— start —
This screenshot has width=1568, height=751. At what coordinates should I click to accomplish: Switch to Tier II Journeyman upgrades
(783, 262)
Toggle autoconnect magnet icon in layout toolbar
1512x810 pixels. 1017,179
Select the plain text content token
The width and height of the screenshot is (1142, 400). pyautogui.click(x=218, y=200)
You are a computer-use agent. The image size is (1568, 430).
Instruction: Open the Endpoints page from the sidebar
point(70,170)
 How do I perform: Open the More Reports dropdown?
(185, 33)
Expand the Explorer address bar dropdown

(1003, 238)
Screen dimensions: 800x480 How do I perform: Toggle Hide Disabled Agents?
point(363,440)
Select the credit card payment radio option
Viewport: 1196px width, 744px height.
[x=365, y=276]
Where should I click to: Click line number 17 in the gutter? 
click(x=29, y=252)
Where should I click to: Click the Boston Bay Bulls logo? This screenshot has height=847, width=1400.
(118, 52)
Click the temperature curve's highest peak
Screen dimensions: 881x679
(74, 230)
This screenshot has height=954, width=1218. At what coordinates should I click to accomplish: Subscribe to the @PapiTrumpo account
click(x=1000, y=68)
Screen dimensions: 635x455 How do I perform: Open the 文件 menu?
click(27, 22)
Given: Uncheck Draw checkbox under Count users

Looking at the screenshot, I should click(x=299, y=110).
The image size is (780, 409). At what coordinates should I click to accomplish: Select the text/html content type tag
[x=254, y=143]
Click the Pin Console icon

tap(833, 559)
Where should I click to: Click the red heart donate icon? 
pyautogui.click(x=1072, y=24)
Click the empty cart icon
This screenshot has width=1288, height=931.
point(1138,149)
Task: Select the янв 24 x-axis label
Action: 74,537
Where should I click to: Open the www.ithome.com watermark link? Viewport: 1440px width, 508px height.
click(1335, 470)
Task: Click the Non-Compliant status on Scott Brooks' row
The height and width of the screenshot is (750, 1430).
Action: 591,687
— end —
Convert every line of the records above into a JSON list of strings, with one string per line and no entries for blank lines.

[
  "This screenshot has width=1568, height=751. At what coordinates should I click to accomplish: Switch to Tier II Journeyman upgrades",
  "(783, 262)",
  "Toggle autoconnect magnet icon in layout toolbar",
  "1512x810 pixels. 1017,179",
  "Select the plain text content token",
  "The width and height of the screenshot is (1142, 400). pyautogui.click(x=218, y=200)",
  "You are a computer-use agent. The image size is (1568, 430).",
  "Instruction: Open the Endpoints page from the sidebar",
  "point(70,170)",
  " How do I perform: Open the More Reports dropdown?",
  "(185, 33)",
  "Expand the Explorer address bar dropdown",
  "(1003, 238)",
  "Screen dimensions: 800x480 How do I perform: Toggle Hide Disabled Agents?",
  "point(363,440)",
  "Select the credit card payment radio option",
  "Viewport: 1196px width, 744px height.",
  "[x=365, y=276]",
  "Where should I click to: Click line number 17 in the gutter? ",
  "click(x=29, y=252)",
  "Where should I click to: Click the Boston Bay Bulls logo? This screenshot has height=847, width=1400.",
  "(118, 52)",
  "Click the temperature curve's highest peak",
  "Screen dimensions: 881x679",
  "(74, 230)",
  "This screenshot has height=954, width=1218. At what coordinates should I click to accomplish: Subscribe to the @PapiTrumpo account",
  "click(x=1000, y=68)",
  "Screen dimensions: 635x455 How do I perform: Open the 文件 menu?",
  "click(27, 22)",
  "Given: Uncheck Draw checkbox under Count users",
  "Looking at the screenshot, I should click(x=299, y=110).",
  "The image size is (780, 409). At what coordinates should I click to accomplish: Select the text/html content type tag",
  "[x=254, y=143]",
  "Click the Pin Console icon",
  "tap(833, 559)",
  "Where should I click to: Click the red heart donate icon? ",
  "pyautogui.click(x=1072, y=24)",
  "Click the empty cart icon",
  "This screenshot has width=1288, height=931.",
  "point(1138,149)",
  "Task: Select the янв 24 x-axis label",
  "Action: 74,537",
  "Where should I click to: Open the www.ithome.com watermark link? Viewport: 1440px width, 508px height.",
  "click(1335, 470)",
  "Task: Click the Non-Compliant status on Scott Brooks' row",
  "The height and width of the screenshot is (750, 1430).",
  "Action: 591,687"
]